Припарковавшись, Десмонд вошел в гостиную, хлопнул дверью так громко, чтобы мать услышала – все-таки она в возрасте, могла и не заметить, что сын вернулся. Но не успел он обернуться, как она уже спускалась по лестнице – совершенно седая, с волнистыми волосами, уложенными волной. Несмотря на свои шестьдесят пять, осанка у нее была, как у балерины, а манера держаться, чуть искривленные сжатые губы говорили, что с этой леди лучше не шутить.
– Вроде бы не дурак. Сволочь изрядная, но точно не дурак. Зачем же такое творить? Его же выгонят из последнего класса! – прозвучал ее голос у Десмонда в голове.
Он на автомате хотел спросить, что же случилось, но прикусил язык. Отметил, что спина матери чуть прямее обычного, рот искривлен чуть больше. Неужели Пупс нажаловался учителям, а они позвонили ей? Так некому жаловаться, учителя разошлись по домам, если это и случится, то не раньше понедельника. Или он кому-то из них позвонил?
А еще очень не понравилось, что родная мать считает его сволочью. Он не делал ничего такого, что могло бы испортить репутацию семьи.
– Надо было девочку. Они более управляемые, с ними меньше проблем.
– Привет, мама, – по возможности небрежно бросил Десмонд. – Что-то случилось?
– Раз занервничал, значит, что-то подозревает, и учителя правы. Нужно за ним понаблюдать. Может, и прослушку установить.
Похоже, это не из-за Пупса. Но в чем тогда дело? Мать держалась отлично, если бы не ее мысли, он вряд ли распознал бы ложь.
– Все хорошо, сын, – тепло улыбнулась она.

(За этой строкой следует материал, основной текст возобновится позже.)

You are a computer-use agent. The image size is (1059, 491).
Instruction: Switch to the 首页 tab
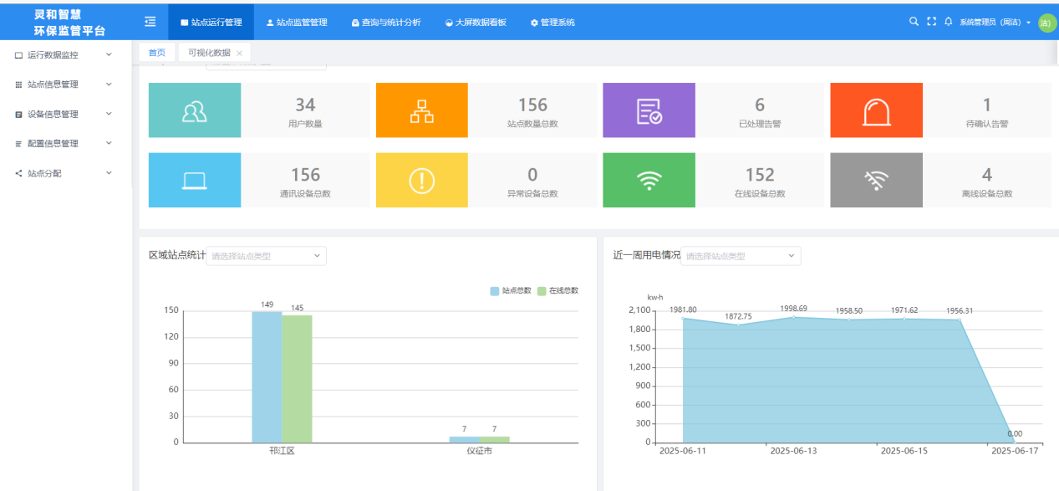[157, 53]
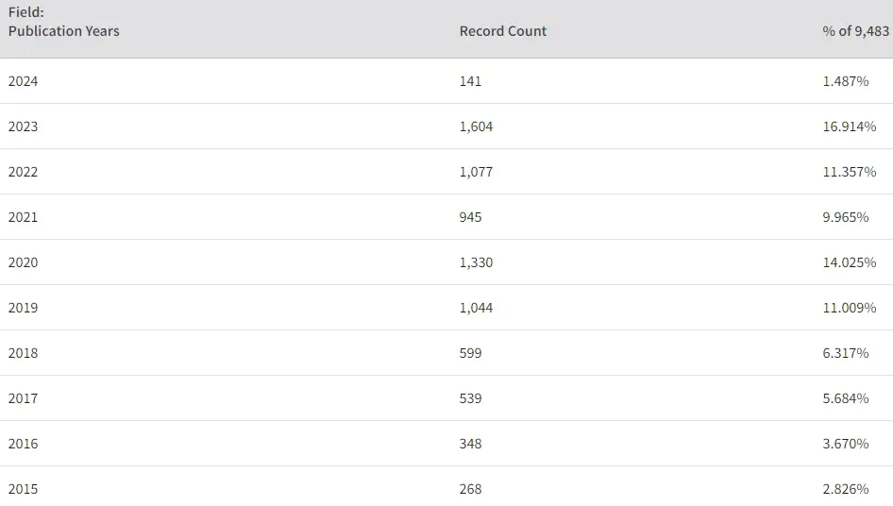Select the 2020 publication year row

click(24, 262)
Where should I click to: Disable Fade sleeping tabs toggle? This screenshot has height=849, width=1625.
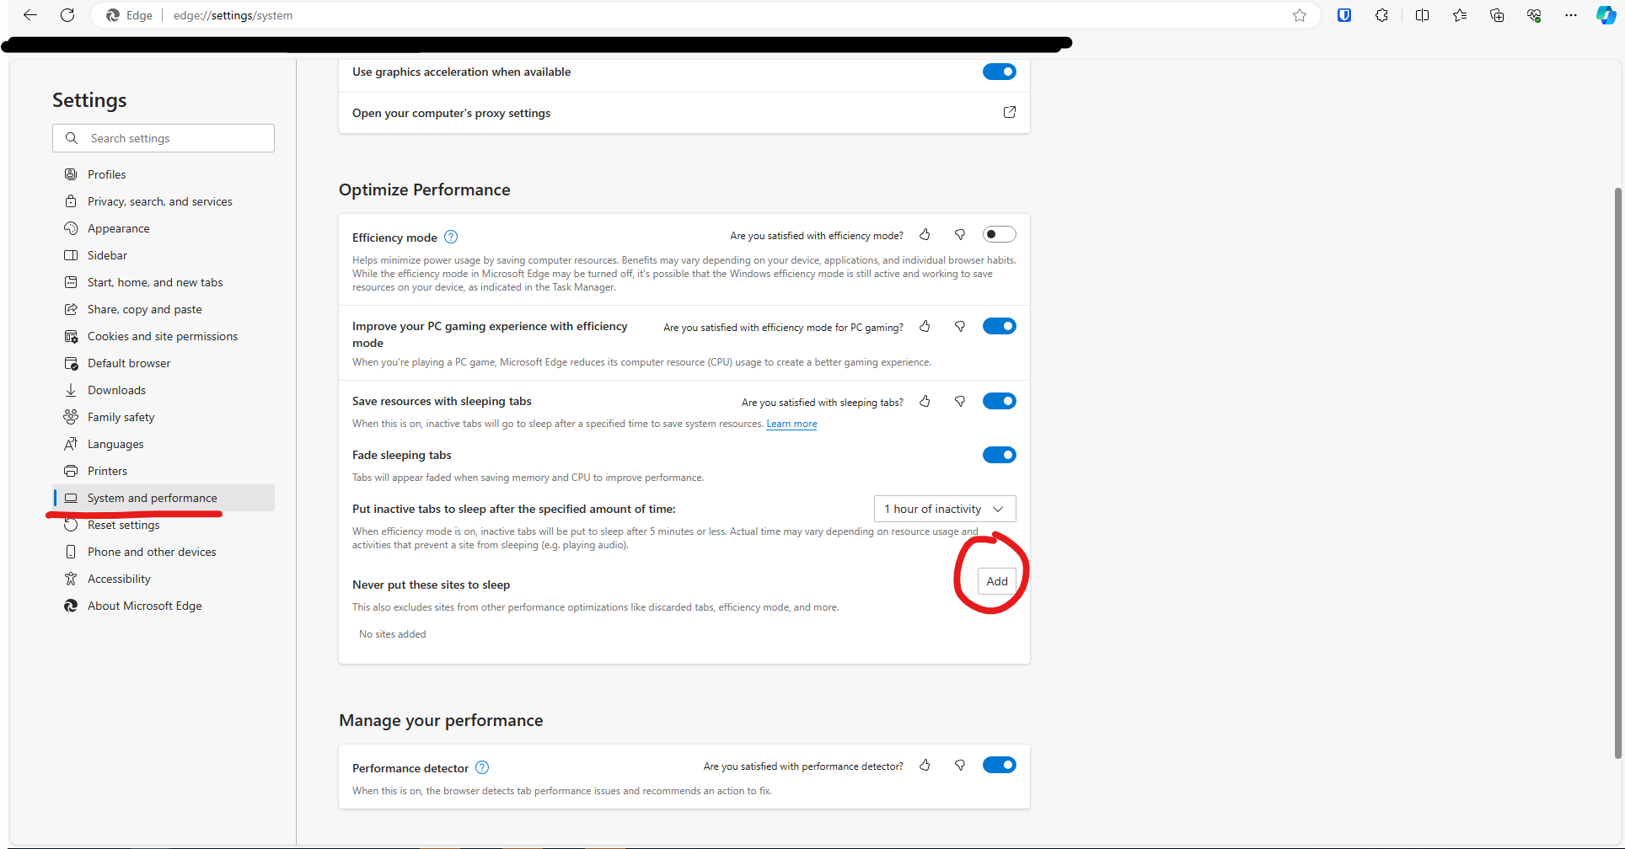pos(999,455)
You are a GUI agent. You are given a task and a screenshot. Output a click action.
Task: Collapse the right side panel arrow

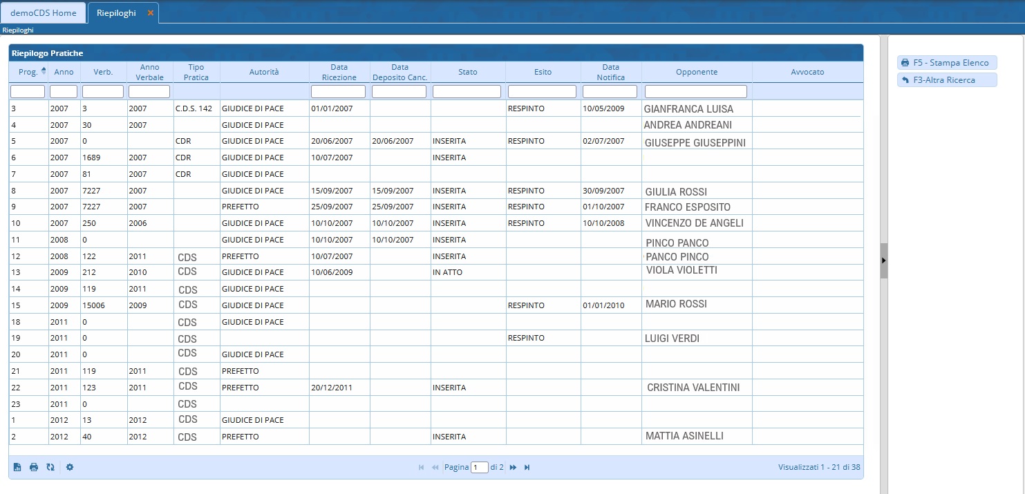(x=883, y=260)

Хотелось ее разоблачить, вытрясти правду, что такого о нем наговорили учителя. Что садист и социопат, не хотел заканчивать бой на ринге? Так он ничем не выдал это желание. С учениками не конфликтовал, никому не грубил, запрещенные вещества не употреблял.
– Ты уже ужинала?..
– Да, причем давно. Уже поздно. – Она пронзила Десмонда взглядом – как рентгеном просветила, голос в голове забормотал:
– Действительно странно, явно во времени теряется. Хотя он растет, вот и аппетит, как у червя.

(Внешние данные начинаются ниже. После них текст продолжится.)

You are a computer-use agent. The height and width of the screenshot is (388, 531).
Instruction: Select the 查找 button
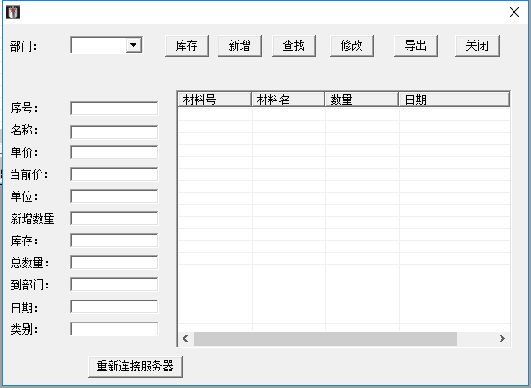click(294, 46)
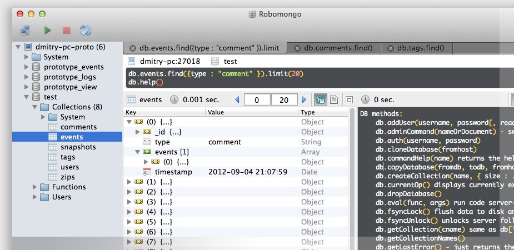Screen dimensions: 514x250
Task: Switch results to tree view mode
Action: [320, 100]

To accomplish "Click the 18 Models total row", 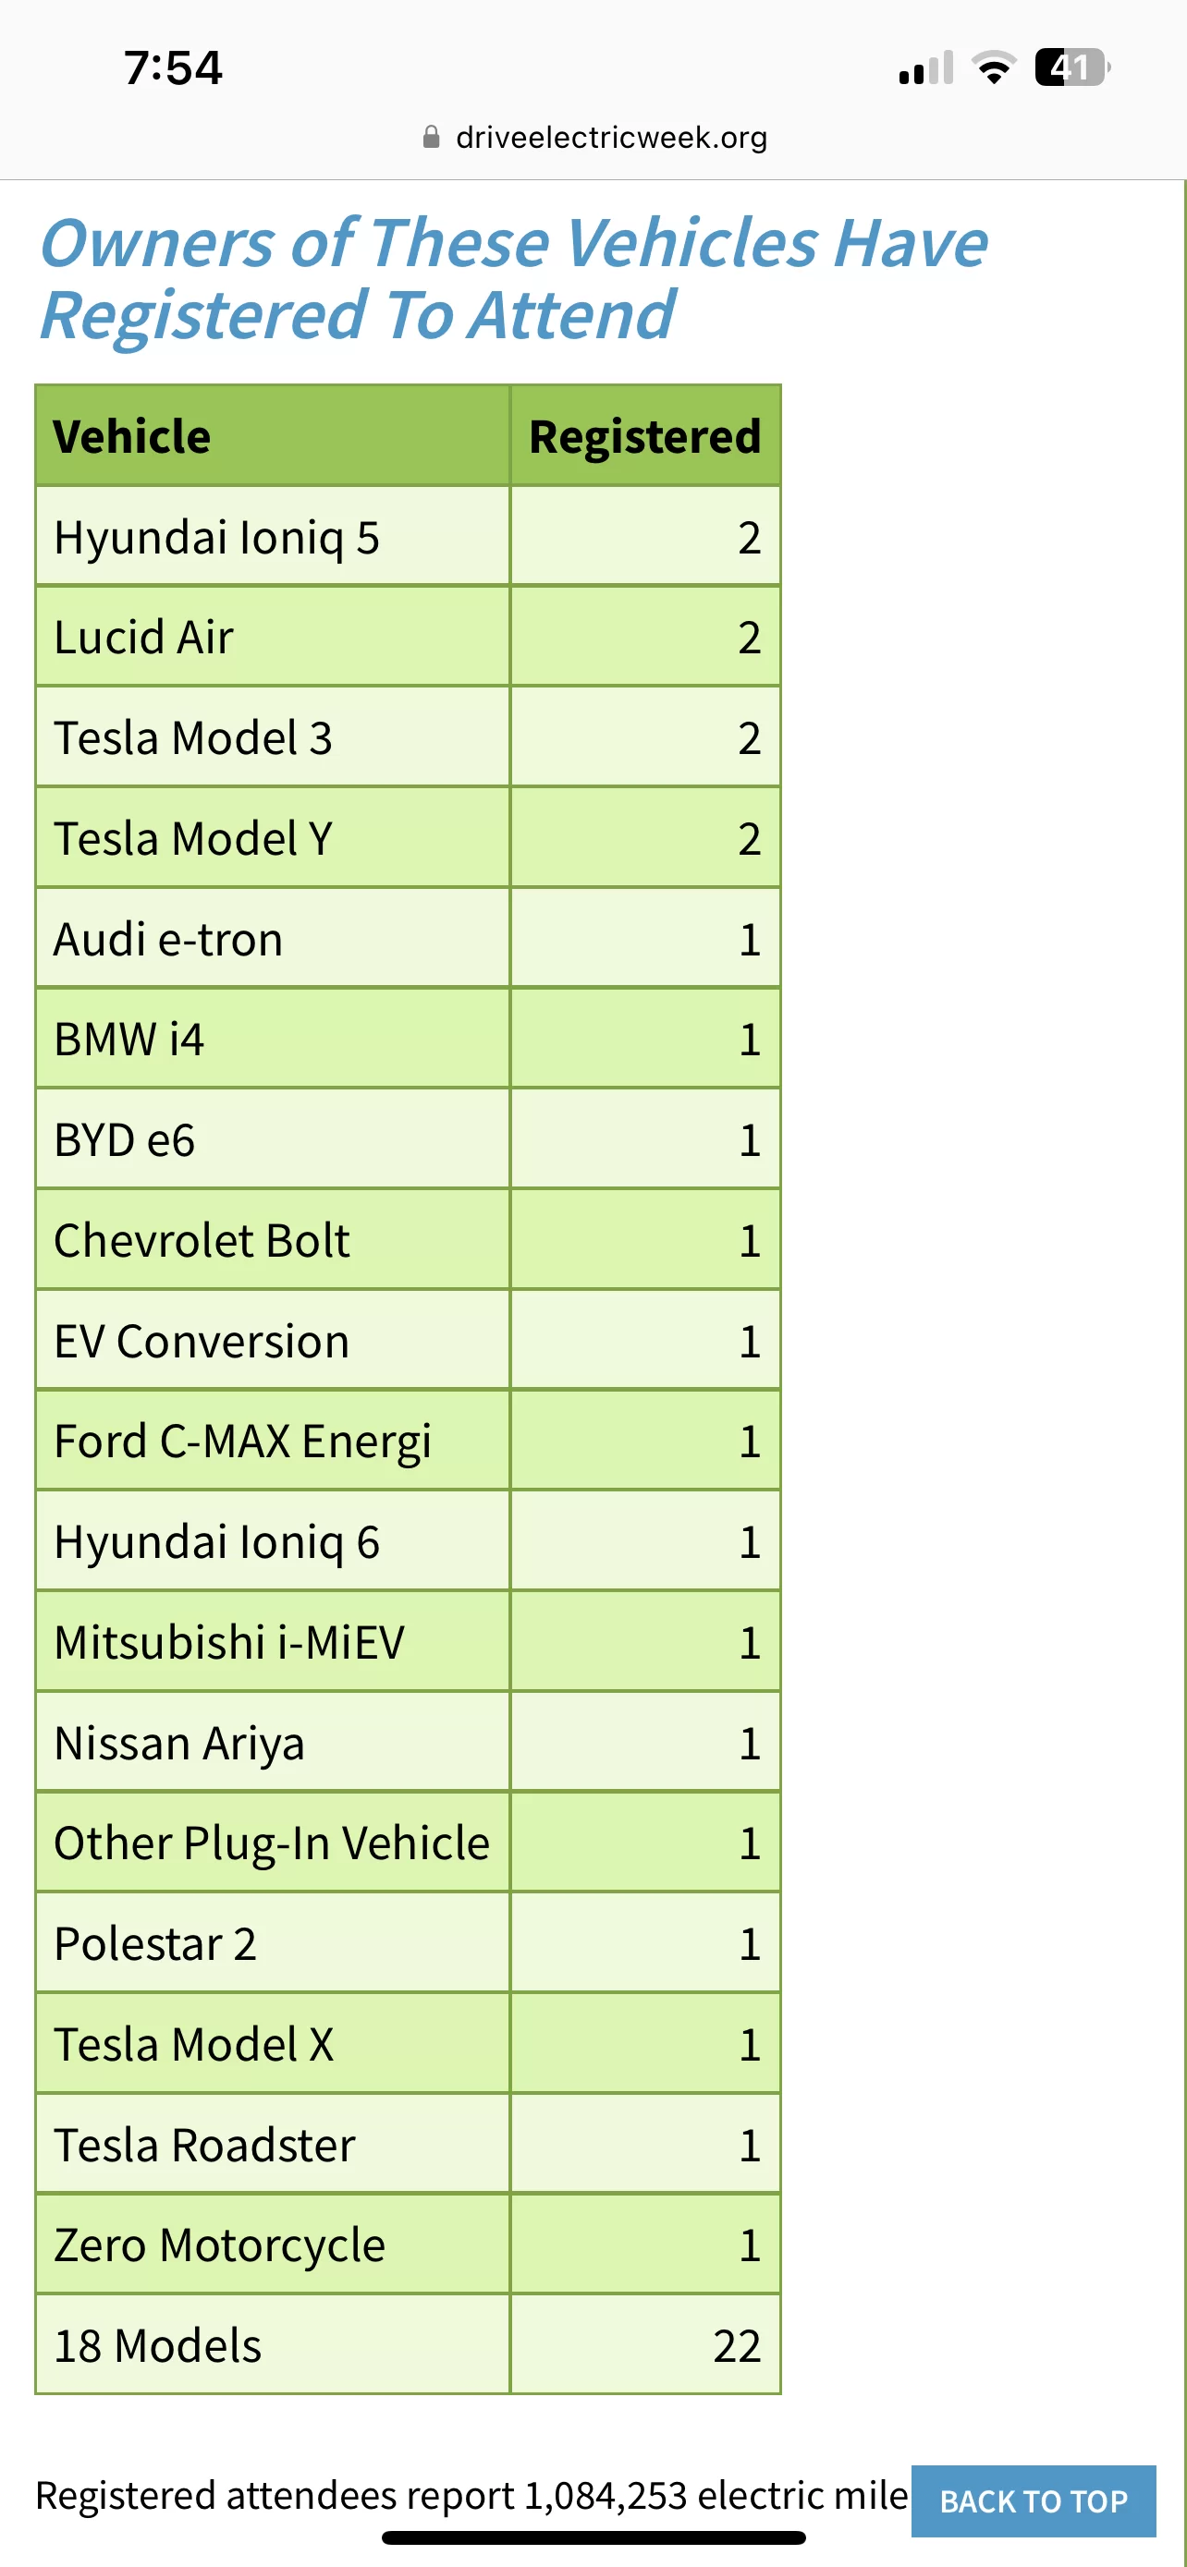I will [408, 2345].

Десмонд непроизвольно хмыкнул. Он никогда бы не подумал, что собственная мать ассоциирует его с червяком. Всегда казалось, что родители если и не любят его, то гордятся им, а тут… С одной стороны, надо бы узнать, что ей наговорили, с другой – зло брало, видеть ее больше не хотелось.

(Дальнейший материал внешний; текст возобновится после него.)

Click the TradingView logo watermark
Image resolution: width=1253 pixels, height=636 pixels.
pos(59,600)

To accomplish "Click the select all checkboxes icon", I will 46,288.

– Давай попьем чаю, поговорим, – пересилил себя он. – Мы две недели не виделись.
– Интересно, что ему от меня понадобилось? Денег просить не должен, он на самообеспечении. Может, что-то по учебе?
Последнюю мысль она озвучила, и Десмонд солгал:
– Обещал Максу помочь с проектом, ведь у меня мама – консультант по экономическим вопросам.
Мать кивнула в кухню и направилась туда, начала мысленно перебирать, какие дисциплины изучает ее сын и… не смогла вспомнить! В ее голове вертелись обрывочные мысли, где фигурировали какой-то Коккер и воскресное мероприятие, проклятые ретрограды, проскальзывали мысли о солидной премии и омоложении на каком-то острове. Причем все эти мысли были окрашены раздражением, тревогой и пахли… кровью, что ли.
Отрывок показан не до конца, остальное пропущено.